Can you write out, word for word, the stretch of records from the line containing "How do I perform: Select" through the line containing "The height and width of the screenshot is (600, 1024).", with both of those lines included?

Data lines
○ ○ ○ ○ ○ ○ ○

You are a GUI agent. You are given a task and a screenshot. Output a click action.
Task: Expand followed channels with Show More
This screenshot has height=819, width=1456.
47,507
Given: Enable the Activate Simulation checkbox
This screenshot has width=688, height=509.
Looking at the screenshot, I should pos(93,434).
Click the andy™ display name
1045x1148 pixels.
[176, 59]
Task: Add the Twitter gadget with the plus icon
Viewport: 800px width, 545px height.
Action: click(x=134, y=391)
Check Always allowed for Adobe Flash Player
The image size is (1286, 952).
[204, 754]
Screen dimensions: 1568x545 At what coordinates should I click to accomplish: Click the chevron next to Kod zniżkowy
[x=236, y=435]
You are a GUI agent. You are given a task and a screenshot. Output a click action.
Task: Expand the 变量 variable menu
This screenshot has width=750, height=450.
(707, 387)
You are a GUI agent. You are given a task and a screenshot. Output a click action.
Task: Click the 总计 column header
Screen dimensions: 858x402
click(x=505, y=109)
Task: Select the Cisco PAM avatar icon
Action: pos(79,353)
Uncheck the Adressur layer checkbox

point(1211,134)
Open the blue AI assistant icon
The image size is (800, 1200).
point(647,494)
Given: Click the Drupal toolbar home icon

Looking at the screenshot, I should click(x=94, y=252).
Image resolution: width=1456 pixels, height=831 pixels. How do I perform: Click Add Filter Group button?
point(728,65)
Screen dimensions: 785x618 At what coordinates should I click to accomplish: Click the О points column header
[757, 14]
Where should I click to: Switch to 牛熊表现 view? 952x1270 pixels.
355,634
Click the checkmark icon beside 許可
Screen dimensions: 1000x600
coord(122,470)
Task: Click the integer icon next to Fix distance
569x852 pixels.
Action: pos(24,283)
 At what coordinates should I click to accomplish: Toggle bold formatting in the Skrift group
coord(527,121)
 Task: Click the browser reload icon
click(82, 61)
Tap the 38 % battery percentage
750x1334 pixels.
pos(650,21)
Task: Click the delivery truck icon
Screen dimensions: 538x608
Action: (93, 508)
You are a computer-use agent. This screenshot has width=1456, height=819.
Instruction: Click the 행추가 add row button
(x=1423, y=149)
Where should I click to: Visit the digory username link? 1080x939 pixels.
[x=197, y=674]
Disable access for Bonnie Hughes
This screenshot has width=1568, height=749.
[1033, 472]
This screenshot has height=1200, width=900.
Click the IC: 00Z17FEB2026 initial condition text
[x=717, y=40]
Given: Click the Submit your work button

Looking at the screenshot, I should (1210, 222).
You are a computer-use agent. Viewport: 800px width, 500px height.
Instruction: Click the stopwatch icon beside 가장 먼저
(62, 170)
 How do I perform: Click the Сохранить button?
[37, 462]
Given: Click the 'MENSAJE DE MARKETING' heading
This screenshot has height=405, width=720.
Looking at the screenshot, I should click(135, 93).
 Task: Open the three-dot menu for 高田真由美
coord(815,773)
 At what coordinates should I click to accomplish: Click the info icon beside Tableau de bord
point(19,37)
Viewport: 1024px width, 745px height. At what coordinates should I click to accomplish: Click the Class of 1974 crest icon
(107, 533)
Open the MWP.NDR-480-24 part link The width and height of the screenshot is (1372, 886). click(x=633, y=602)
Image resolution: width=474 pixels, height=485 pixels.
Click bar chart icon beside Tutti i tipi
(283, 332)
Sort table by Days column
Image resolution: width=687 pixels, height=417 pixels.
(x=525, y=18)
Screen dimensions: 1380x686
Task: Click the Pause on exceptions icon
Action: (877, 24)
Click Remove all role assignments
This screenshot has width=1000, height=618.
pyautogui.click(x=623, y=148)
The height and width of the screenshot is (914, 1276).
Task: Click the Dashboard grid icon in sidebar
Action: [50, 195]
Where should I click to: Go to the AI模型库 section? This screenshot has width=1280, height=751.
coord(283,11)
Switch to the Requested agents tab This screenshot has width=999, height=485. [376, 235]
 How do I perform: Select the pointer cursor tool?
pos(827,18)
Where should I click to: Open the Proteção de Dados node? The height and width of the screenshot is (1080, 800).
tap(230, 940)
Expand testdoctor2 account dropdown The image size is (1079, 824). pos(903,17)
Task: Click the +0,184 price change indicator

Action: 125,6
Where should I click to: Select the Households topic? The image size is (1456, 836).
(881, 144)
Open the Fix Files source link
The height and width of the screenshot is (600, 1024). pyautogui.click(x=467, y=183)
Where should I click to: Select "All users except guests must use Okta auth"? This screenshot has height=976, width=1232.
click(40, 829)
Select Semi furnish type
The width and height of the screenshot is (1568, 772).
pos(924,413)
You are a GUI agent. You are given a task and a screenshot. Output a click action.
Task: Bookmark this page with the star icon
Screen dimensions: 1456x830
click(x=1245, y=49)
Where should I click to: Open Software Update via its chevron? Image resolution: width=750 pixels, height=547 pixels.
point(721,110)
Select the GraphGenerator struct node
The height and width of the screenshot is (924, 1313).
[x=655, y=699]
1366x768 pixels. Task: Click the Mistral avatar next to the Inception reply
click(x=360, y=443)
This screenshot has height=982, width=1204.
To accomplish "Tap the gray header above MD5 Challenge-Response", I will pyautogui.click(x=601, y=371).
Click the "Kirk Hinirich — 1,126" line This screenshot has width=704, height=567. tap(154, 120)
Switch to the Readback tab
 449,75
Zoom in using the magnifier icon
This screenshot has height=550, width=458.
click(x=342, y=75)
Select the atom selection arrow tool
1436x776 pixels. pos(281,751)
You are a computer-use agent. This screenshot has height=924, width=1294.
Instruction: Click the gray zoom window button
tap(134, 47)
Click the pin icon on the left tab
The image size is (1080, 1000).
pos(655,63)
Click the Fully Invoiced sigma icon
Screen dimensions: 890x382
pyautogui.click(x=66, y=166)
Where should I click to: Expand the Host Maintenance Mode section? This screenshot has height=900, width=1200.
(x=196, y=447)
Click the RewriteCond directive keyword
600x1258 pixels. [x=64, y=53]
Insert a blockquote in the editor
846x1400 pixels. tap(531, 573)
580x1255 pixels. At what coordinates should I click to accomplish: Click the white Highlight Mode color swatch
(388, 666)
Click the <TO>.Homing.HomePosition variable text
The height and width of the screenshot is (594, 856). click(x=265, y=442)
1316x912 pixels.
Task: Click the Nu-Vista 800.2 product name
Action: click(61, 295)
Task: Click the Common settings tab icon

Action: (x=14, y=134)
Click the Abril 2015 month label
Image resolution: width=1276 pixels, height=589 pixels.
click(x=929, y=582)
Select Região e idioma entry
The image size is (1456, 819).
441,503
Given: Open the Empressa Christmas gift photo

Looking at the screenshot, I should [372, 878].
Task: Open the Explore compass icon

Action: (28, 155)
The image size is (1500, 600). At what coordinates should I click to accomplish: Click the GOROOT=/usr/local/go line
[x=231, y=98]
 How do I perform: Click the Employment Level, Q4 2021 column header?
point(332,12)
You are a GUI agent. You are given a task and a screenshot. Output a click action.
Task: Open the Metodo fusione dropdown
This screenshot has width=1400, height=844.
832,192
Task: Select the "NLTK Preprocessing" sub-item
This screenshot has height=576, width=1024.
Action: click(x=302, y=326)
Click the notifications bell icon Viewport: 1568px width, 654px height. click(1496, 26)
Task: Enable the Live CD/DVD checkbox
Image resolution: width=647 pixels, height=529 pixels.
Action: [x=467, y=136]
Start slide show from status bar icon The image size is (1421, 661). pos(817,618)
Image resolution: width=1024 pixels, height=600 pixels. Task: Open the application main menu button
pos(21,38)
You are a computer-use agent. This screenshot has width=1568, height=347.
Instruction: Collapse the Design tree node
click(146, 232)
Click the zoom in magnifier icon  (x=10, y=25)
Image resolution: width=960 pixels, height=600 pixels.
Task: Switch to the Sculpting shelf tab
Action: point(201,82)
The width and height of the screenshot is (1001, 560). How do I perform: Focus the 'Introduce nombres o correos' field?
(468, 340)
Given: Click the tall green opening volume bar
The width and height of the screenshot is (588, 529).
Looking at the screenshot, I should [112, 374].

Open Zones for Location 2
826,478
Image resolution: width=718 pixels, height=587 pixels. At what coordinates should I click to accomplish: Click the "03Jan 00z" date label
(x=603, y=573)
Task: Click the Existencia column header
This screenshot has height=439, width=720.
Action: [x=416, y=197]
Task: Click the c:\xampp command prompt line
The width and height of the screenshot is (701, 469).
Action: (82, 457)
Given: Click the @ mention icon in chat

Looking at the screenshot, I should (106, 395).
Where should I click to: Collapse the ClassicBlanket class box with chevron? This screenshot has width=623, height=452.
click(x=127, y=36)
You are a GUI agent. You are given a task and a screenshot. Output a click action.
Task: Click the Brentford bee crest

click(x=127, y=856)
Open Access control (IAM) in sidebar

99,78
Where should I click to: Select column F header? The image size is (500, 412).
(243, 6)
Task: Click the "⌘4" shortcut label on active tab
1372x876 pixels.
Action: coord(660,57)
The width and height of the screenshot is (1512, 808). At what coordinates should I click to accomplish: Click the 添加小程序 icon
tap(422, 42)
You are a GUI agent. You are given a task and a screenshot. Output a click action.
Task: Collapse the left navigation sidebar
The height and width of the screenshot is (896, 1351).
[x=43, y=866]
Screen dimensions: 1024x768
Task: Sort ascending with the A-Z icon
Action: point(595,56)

○ ○ ○ ○ ○ ○ ○

Output for this task
 How do I perform: Select the pointer cursor tool?
pos(827,18)
Where should I click to: Open the Proteção de Dados node? The height and width of the screenshot is (1080, 800).
tap(230, 940)
Expand testdoctor2 account dropdown The image size is (1079, 824). pos(903,17)
Task: Click the +0,184 price change indicator

Action: 125,6
Where should I click to: Select the Households topic? The image size is (1456, 836).
(881, 144)
Open the Fix Files source link
The height and width of the screenshot is (600, 1024). pyautogui.click(x=467, y=183)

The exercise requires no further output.